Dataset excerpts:
##############################
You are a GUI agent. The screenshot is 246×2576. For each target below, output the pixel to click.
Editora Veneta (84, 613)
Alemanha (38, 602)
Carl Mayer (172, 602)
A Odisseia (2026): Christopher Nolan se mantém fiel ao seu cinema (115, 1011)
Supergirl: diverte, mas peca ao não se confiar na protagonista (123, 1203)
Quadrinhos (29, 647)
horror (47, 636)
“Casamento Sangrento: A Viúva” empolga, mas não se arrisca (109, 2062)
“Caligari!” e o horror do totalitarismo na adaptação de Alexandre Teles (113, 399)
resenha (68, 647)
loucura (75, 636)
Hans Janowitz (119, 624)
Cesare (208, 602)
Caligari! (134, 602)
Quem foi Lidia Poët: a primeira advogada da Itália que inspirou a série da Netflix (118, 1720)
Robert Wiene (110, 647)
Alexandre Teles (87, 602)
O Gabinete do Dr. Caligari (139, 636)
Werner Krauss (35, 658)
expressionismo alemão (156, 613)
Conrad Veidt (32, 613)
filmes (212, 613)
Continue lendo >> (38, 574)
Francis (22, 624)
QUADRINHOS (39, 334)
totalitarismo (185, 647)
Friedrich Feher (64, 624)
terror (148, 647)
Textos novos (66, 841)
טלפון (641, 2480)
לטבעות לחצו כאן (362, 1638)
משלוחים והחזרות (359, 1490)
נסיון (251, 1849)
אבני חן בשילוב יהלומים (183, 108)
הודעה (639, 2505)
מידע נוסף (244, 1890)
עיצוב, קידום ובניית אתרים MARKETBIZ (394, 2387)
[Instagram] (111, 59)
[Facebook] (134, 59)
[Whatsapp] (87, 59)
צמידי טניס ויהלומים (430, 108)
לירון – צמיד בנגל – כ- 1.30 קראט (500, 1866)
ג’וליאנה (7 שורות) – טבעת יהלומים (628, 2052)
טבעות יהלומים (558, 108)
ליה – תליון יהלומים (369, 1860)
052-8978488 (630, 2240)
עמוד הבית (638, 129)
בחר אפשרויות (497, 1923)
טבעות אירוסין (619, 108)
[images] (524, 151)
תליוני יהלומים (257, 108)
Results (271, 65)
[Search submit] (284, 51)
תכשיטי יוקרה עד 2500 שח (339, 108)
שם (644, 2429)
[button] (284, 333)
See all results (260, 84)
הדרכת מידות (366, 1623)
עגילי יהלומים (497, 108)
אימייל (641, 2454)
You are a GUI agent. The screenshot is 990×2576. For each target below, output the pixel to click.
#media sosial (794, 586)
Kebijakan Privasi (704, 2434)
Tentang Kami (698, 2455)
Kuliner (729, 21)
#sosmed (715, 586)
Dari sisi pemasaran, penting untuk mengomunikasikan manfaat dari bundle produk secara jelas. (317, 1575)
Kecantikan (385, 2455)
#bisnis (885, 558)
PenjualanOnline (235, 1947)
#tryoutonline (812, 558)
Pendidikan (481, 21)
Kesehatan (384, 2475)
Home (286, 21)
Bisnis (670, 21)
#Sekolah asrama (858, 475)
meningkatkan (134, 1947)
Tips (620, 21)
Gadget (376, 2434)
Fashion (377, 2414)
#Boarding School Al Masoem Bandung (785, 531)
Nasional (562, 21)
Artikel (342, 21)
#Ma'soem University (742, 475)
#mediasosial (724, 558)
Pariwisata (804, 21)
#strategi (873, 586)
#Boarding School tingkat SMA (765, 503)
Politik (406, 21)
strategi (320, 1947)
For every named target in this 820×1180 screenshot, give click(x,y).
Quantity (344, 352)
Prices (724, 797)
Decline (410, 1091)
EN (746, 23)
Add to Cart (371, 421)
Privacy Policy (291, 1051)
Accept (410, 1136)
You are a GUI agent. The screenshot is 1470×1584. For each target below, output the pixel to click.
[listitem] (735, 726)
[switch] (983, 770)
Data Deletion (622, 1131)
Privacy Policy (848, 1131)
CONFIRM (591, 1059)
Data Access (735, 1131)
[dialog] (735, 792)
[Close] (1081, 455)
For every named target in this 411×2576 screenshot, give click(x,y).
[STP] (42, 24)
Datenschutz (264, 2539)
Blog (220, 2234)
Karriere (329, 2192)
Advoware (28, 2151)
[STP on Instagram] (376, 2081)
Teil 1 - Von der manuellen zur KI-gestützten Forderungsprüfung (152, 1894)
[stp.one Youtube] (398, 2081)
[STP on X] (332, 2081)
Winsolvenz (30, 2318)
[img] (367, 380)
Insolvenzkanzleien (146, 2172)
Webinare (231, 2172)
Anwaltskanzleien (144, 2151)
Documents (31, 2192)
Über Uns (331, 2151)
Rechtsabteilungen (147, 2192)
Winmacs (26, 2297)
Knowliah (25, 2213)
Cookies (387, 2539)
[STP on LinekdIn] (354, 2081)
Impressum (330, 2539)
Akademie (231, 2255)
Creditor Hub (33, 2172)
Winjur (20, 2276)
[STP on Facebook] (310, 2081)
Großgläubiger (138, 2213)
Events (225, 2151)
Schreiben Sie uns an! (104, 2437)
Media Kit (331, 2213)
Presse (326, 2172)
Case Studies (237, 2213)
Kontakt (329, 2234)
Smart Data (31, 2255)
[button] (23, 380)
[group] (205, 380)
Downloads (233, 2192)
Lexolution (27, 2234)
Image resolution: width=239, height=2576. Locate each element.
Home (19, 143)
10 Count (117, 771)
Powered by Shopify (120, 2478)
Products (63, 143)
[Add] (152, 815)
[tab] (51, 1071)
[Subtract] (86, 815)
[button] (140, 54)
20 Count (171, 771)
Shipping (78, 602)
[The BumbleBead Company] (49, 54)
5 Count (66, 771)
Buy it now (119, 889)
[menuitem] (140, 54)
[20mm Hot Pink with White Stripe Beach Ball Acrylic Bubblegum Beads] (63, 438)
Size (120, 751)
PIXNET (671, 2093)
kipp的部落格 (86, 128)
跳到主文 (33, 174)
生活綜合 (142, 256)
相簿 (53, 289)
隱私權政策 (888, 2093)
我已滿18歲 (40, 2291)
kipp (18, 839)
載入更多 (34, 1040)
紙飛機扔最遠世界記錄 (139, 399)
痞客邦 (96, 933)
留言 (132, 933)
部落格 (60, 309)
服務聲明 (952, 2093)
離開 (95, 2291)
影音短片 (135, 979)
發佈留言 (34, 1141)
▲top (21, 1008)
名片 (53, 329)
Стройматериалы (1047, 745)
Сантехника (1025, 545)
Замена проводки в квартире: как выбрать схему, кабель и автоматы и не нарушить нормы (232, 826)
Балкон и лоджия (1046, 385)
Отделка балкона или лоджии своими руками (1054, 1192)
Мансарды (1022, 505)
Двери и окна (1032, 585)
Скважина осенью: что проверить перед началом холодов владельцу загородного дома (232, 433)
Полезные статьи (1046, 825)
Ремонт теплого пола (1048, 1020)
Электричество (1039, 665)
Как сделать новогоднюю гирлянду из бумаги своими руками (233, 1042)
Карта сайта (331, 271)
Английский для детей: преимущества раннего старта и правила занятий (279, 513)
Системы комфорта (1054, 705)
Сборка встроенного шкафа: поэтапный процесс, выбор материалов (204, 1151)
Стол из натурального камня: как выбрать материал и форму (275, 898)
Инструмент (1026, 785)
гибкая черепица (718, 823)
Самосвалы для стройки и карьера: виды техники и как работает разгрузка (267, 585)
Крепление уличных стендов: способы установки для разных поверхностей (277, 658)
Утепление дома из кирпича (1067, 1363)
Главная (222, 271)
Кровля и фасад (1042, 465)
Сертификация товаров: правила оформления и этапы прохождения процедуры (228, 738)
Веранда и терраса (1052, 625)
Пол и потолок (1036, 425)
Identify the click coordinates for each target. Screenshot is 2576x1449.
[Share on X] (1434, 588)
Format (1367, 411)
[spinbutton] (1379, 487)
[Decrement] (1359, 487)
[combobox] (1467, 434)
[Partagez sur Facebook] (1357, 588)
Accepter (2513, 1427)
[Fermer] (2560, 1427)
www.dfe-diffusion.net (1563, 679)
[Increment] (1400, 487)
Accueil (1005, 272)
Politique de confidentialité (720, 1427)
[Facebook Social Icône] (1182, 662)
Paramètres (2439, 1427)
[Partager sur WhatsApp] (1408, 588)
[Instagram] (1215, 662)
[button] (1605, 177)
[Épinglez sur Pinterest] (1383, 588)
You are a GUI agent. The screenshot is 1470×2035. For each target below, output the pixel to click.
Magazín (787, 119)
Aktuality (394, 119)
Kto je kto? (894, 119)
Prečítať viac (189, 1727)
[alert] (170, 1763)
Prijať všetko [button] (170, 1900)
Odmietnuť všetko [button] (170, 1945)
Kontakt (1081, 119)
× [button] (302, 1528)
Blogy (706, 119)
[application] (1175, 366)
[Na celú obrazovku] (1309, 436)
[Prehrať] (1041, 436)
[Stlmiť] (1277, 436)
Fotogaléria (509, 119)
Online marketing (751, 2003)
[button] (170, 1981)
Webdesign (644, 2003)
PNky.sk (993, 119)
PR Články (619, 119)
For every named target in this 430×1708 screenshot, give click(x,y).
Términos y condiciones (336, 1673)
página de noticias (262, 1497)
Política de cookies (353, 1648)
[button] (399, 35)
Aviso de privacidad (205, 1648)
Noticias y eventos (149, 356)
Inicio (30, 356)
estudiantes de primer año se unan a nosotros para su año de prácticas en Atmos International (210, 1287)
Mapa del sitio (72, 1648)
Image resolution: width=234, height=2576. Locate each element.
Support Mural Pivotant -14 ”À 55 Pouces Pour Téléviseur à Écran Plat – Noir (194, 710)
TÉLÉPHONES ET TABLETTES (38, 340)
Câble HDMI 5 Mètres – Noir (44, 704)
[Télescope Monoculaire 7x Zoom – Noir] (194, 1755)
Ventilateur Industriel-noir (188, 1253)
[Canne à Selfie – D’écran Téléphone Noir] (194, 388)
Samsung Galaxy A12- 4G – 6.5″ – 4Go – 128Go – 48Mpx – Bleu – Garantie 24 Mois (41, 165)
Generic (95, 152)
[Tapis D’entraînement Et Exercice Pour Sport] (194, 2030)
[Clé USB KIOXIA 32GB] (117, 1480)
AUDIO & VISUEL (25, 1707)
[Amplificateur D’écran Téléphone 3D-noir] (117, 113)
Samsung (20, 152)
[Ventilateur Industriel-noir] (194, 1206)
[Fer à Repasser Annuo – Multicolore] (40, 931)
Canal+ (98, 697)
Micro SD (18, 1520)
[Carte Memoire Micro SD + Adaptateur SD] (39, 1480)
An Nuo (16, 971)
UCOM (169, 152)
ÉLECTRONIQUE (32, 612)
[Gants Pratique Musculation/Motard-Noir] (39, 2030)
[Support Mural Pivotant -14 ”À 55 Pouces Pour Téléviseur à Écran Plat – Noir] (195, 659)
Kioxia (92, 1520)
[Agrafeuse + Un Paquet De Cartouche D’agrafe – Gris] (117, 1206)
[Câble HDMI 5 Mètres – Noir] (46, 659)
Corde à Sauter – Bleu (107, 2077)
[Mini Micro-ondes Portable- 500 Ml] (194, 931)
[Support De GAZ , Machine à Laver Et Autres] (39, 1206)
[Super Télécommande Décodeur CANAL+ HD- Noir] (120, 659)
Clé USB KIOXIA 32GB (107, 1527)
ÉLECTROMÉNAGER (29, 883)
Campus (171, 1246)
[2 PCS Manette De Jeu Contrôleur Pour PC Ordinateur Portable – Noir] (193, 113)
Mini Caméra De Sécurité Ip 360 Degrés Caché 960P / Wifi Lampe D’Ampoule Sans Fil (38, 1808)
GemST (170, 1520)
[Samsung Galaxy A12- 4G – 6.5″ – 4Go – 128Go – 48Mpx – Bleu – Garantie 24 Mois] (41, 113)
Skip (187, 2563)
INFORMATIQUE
##############################
Assignment:
If the string "Alexandre" is in a line of the entries, pick that line out.

Answer to the exercise:
“Caligari!” e o horror do totalitarismo na adaptação de Alexandre Teles (113, 399)
Alexandre Teles (87, 602)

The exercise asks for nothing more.